To see whether I could do this, I bashed together the following:

Private Function one()

    Debug.Print TypeName(two(False))

End Function

Private Function two(b As Boolean) As Variant
    Dim e As New ErrObject

    If (b) Then
        two = True
    Else
        two = e.number
    End If

End Function

Now, this fails at two = e.number because you don't appear to be able to set an error number in this way - the syntax is incorrect.

I could use err.raise but then the intention is to pass the whole error object back as I can then have a custom number and fill in my own description etc...

How do you actually pass the err object back? Can you actually do it and is this the most effective way in achieving what I am setting out to do?

Thanks

5
  • Shouldn't it just be Err? two = Err? Commented Oct 13, 2017 at 21:10
  • 2
    see here: cpearson.com/excel/ReturningErrors.aspx Commented Oct 13, 2017 at 21:11
  • I think all you can do in VBA is Raise an error - you cannot directly create an Err object cpearson.com/Excel/ErrorHandling.htm. Your ErrObject seems to be VB.Net Commented Oct 13, 2017 at 21:19
  • @TimWilliams no, ErrObject is absolutely VBA: Err is a function, a member of the VBA.Information module, that returns an ErrObject. An instance of the ErrObject class cannot be created with the New keyword. Commented Oct 13, 2017 at 21:22
  • 1
    Well now I know something new! Commented Oct 13, 2017 at 21:27

1 Answer 1

1

You don't. Err is a globally-scoped Function from the standard library VBA.Information module, that returns an ErrObject instance.

the intention is to pass the whole error object back as I can then have a custom number and fill in my own description

You don't need to pass the whole error object back to throw custom errors.

Const ERR_SomethingBad = vbObjectError + 42
Err.Raise ERR_SomethingBad, "MyModule.MyProcedure", "Uh-oh"

Err is already in global scope - you don't need to pass error objects around... and in fact, you simply can't. Because the ErrObject class isn't creatable. This:

Dim e As ErrObject
Set e = New ErrObject

Throws run-time error 429 "ActiveX can't create object".

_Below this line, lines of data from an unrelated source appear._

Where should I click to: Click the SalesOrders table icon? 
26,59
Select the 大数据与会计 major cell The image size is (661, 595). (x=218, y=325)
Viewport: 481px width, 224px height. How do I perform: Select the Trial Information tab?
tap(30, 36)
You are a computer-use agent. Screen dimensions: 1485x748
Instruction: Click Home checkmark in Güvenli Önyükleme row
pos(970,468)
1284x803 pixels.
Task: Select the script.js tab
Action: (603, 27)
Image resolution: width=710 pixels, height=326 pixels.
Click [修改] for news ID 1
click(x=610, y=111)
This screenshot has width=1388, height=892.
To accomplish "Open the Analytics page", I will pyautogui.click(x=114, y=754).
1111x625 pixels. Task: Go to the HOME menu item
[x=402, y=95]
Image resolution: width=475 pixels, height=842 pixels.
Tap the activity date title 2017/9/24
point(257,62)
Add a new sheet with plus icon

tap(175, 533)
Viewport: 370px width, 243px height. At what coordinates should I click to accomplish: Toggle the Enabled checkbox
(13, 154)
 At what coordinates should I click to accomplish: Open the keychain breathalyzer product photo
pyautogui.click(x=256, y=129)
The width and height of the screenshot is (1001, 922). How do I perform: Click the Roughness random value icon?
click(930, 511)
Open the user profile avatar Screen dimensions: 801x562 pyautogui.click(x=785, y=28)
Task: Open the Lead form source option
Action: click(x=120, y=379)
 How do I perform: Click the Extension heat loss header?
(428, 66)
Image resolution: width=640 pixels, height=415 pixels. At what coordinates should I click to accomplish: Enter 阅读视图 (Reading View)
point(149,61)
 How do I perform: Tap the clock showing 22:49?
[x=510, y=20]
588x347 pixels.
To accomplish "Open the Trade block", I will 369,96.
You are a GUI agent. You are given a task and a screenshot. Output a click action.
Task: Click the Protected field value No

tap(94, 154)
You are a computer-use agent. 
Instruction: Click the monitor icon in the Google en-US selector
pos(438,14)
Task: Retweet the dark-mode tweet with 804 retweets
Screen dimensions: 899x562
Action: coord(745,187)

The very idea behind errors (and exceptions, if you're any familiar with languages that feature exceptions), is that they replace the old archaic "return status code" way, e.g.:

''' DON'T DO THIS, IT's 2017!!!
Public Function DoSomething(ByVal p1 As Double, ByRef outResult As Double) As Long
    If p1 = 0 Then
        DoSomething = 11 'return code for division by zero error
        Exit Function
    End If
    outResult = 42 / p1
    DoSomething = 0 'return code for OK - everything went well!
End Function

With this pattern every procedure is a Function that returns an error code; the actual return value is passed as a ByRef / out parameter, and the caller would have to do this before they can trust the result:

Dim result As Double
Dim e As Long
e = DoSomething(42, result)
If e = 0 Then
    ' happy path
Else
    MsgBox Error$(e) ' error path
End If

The On Error statement streamlines the code by taking most error-handling concerns out of the "happy path".